HDP nasıl kurtulur?

HDP’nin barajı aşmasını “felaket” olarak değerlendirmedim. Bu düşüncemi köşemde yazdım. Birkaç televizyon programında dile getirdim. 

Değil mi ki bir “temsil”den geliyor, bu “temsil”in hakkını verse de vermese de, HDP’nin meşru siyasete yönelmesi son tahlilde olumlu bir gelişmeydi.

7 Haziran seçiminden önce böyle düşünüyordum.

Hâlâ böyle düşünüyorum.

Üstelik bu partinin EŞ Başkanı sıfatını taşıyan kişi, sazıyla sözüyle katıldığı televizyon programlarında “Türkiye partisi olacaklarını, halkların kardeşliğini savunacaklarını, çözüm sürecinin başarıya ulaşması için gayret göstereceklerini” söylüyordu.

Bunları da kuşkuyla karşıladım ama asla bir “felaket” tablosu çizmedim.

Sonuç, “HDP’nin barajı aşması çözüm sürecini bitirir” görüşünü haklı çıkarmasına rağmen, bu partiye yönelik iyi niyetimi korudum. Hâlâ koruyorum.

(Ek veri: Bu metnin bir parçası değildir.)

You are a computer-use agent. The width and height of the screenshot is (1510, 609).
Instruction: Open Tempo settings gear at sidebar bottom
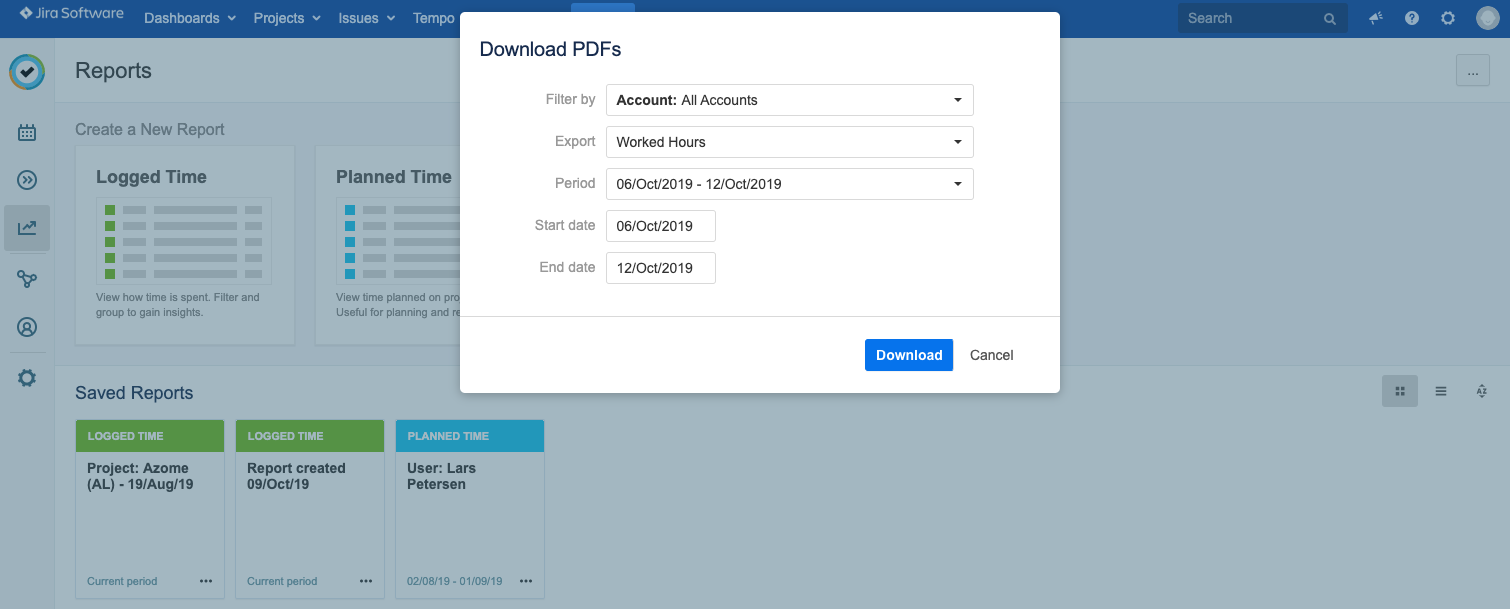pos(27,378)
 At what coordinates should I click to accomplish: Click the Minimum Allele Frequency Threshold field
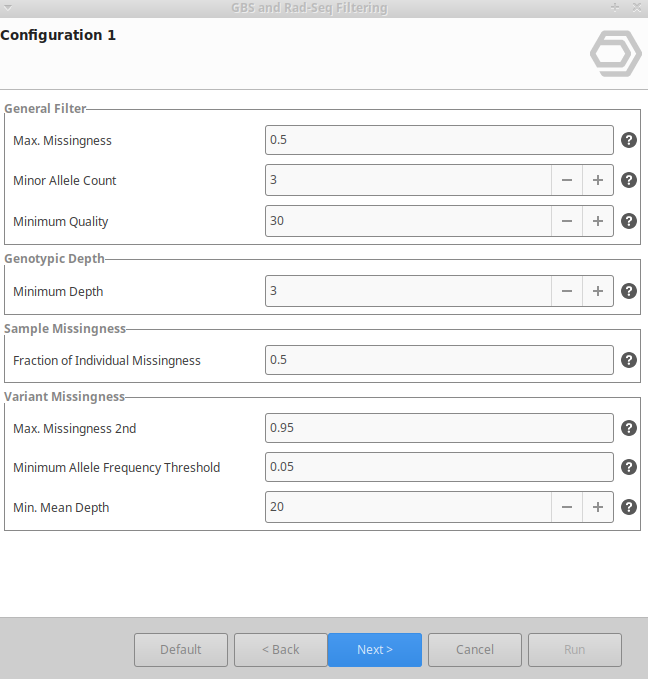(x=439, y=467)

Evet, HDP asla bir “Türkiye partisi” değildi. Olamazdı.

Biliyorduk...

Batı’da “halkların kardeşliği, demokrasi, barış “ mottosunu öne çıkardı, Doğu’da kimlik siyasetinin en süfli örneklerini verdi ve seçmeni “Oyunuz bu defa Kürtlerin partisine” sloganıyla motive etti...

Biliyorduk...

Barajı aşabilmek için, PKK’nın silahlarını “baskı unsuru” olarak kullandı.

Biliyorduk...

Biricik derdi ve amacı çözüm sürecini bitirmekti. “Silah bırakma kongresini” erteletmek için bin dereden su getirdi, hasbelkader ortaya çıkmış mutabakatı itibarsızlaştırmak için elinden gelen her melaneti sergiledi. (Bkz. “Dolmabahçe mutabakatı” olarak bilinen metne “her düzeyden” gösterdikleri tepki.)

Biliyorduk...

HDP başka bir gündemin partisiydi... “Özyönetime” kapı aralayacak anayasa değişikliğine sahip çıkması gerekirken, bu anayasayı ötelemenin ve imkânsızlaştırmanın yollarını aradı ve buldu...

Biliyorduk...

HDP, Kürt haklarının takipçisi olmayı reddetti, “ittifakların partisi” oldu. (“Kaos” ve “siyasetin kaybı” olarak dönecek CHP-MHP-Paralel devlet ittifakının bir parçası olmayı tercih etti.)

Biliyorduk...

Üstelik HDP iyi niyetten ve ciddiyetten yoksun bir “seçim kampanyası” yürüttü. Kürt halkının durumunu iyileştiren ve bu konuda ciddi demokratik adımlar atmış AK Parti hükümetine karşı, inkâr ve asimilasyon politikalarını savunan odaklarla iş tuttu. Mesela, biz Selahattin Demirtaş’ı, “âdem-i merkeziyet”e imkân tanıyan anayasa programının yanında vaziyet almasını beklerdik... O gitti, inkâr ve asimilasyon politikalarının ana karargâhı işlevi gören bir medya kuruluşuna, “Türkiye Türklerindir” bayrağı altına kuruldu, Türk solundan ödünç aldığı kavramlarla ucuz getto siyaseti yaptı.

Bunu da biliyorduk...

Fakat PKK bir dönemi kapattı... Orhan Miroğlu’nun da söylediği gibi, “Demirtaş’ın sazını kırdı. Sesini kıstı. HDP’ye duyulan güveni ciddi manada sarstı. HDP’ye oy veren insanlara ve Kürtlerin önemli bir kesimine hayal kırıklığı yaşattı.”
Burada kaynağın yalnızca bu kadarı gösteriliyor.